2005年7月9日(土)PM 6:30〜岡山シンフォニー・ホール

Ravel
古風なメヌエット

指揮 秋山 隆

DELIBES
バレエ組曲「シルヴィア」

Beethoven
交響曲第3番 変ホ長調 作品55「英雄」

保科 洋/岡山大学交響楽団

チケット代800円(当日券)

 少々風邪気味だったが、体調悪化の兆しもなかったので出掛けました。雨も止んだしね。「英雄」はなんどもナマで聴いているし(数年前秋山さんの演奏は鮮烈でした)、正直なところRavel 、DELIBESを楽しみにしておりました。お客かなりの大入り。但し、演奏中おしゃべり礼儀悪し、写真は撮るは、ケータイは鳴るは・・・挙げ句、ワタシのすぐ後ろのドアを(演奏中に)開けちゃう・・・。

 「古風なメヌエット」(訳に雰囲気ないなぁ、アンティークなメヌエット、なんてどう?)は、CDで聴いていてもそうとうに個性的なサウンドだし、ナマなら!の期待を上回るおもしろさ。ポイントはバス・クラリネットのセクシーな低音ですね。弱音器の付いたトロンボーンというのも珍しい。ハープも入るがそう大活躍するものでもない・・・つまり、繊細なオーケストレーション色合いの変化ワザなんです。四角四面なリズムもそれを際だたせます。素晴らしい名曲!そして演奏。

 「シルヴィア」を聴くとWagnerを連想し、ラストは「威風堂々」に似る〜大好きな作品です。金管も打楽器(4人参加)も華やかで、けっこう編成大きいんですね。「ゆるやかなワルツ」は慎重になりすぎてリズムが大人しくなってしまったが、「ピツィカート」の集中力は立派でしたよ。「バッカスの行進」は金管大活躍だが、これってスターウォーズの音楽に似てませんか?

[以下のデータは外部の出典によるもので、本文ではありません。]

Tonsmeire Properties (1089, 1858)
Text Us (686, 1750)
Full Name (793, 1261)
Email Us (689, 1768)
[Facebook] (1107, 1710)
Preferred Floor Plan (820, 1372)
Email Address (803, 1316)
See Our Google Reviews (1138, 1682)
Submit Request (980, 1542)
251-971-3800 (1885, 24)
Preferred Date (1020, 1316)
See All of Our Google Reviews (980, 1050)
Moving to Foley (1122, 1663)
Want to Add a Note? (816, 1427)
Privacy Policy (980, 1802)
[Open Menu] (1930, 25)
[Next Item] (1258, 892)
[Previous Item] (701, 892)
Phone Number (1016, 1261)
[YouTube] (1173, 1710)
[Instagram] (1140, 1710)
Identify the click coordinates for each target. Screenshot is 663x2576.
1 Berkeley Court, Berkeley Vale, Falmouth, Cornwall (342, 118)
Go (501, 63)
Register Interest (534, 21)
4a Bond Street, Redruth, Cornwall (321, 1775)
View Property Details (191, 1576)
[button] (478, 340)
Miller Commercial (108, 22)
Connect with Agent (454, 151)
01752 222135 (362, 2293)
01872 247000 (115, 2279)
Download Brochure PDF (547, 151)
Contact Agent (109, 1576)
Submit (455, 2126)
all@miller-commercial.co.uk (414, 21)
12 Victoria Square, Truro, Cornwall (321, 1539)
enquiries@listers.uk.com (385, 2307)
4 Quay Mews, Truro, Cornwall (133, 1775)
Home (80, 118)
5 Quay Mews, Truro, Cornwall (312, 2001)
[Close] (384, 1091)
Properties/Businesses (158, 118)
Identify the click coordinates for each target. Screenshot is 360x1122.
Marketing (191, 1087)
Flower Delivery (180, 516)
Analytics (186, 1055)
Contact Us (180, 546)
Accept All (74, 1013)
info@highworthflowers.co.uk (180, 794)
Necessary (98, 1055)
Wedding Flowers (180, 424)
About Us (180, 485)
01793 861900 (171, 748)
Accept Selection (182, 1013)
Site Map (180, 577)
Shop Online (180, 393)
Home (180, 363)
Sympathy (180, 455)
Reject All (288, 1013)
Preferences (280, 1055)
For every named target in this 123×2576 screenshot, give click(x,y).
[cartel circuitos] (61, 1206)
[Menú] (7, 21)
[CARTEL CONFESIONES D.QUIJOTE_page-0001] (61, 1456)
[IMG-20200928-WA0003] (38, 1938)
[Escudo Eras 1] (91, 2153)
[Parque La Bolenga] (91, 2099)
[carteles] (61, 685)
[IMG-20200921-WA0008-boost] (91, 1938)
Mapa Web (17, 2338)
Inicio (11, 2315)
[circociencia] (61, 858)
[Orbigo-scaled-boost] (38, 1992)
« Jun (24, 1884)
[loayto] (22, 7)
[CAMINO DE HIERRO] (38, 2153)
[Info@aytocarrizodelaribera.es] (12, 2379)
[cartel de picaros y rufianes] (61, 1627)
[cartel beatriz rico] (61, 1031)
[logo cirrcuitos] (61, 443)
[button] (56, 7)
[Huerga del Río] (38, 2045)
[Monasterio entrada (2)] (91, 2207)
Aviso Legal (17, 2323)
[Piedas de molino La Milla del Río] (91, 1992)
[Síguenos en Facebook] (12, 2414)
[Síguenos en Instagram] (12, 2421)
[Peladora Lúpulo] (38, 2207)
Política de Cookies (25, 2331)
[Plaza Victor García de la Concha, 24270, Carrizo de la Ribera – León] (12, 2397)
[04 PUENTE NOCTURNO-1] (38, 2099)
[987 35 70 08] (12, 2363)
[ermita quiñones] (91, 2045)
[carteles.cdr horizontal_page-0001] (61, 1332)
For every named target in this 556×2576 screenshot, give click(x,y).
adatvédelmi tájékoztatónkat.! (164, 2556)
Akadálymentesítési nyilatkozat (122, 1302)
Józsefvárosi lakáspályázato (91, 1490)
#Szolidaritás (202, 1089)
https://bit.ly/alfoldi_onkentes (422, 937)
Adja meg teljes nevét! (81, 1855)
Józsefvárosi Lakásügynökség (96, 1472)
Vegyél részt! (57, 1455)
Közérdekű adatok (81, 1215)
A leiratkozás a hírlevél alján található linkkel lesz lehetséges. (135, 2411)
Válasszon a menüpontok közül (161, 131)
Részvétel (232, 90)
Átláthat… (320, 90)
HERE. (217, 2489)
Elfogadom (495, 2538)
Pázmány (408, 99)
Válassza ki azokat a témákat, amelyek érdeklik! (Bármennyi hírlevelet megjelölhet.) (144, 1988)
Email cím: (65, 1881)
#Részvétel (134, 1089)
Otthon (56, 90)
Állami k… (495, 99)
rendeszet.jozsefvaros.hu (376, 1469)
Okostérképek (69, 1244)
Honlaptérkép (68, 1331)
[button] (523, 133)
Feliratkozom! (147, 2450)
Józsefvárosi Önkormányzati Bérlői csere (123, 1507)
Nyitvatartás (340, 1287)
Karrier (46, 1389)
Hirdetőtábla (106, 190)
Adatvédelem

 15分休憩後、「英雄」始まりました。誰でも知っている常識なんだろうが、前2作品に比べるとずいぶんと楽器編成小さいですね。2管編成でトロンボーンはありません。弦がずいぶん人数多くて、全53人(OBは二人のみ)、つまり弦を中心に組み立てるということです。とくに低弦が厚く響いて効果的。

 1曲目から奮闘ぶりが目立っていたティンパニ君、ここで本領発揮!第2楽章「葬送行進曲」は激打連続。オーボエの彼女、明るい音色でほんまに上手いですね。保科さんは、かなり抑制の利いた美しい解釈だったと思います。昨今の切れ味あるリズム強調ではなく、かといって古風な荒々しい方向でもない。穏やかでやさしい、クールな「英雄」。

 岡大響はほんま立派なアンサンブルでして、毎年メンバーチェンジしていくのに、伝統はちゃんと引き継がれるのですね。アンコールは鉄砲(犯人は4人か)の音も華やかなポルカ「狩り」(だと思う)、ティンパニ君大奮闘、スネア・ドラムの女性も上手いものです。ハラに響く大太鼓もエエ感じ。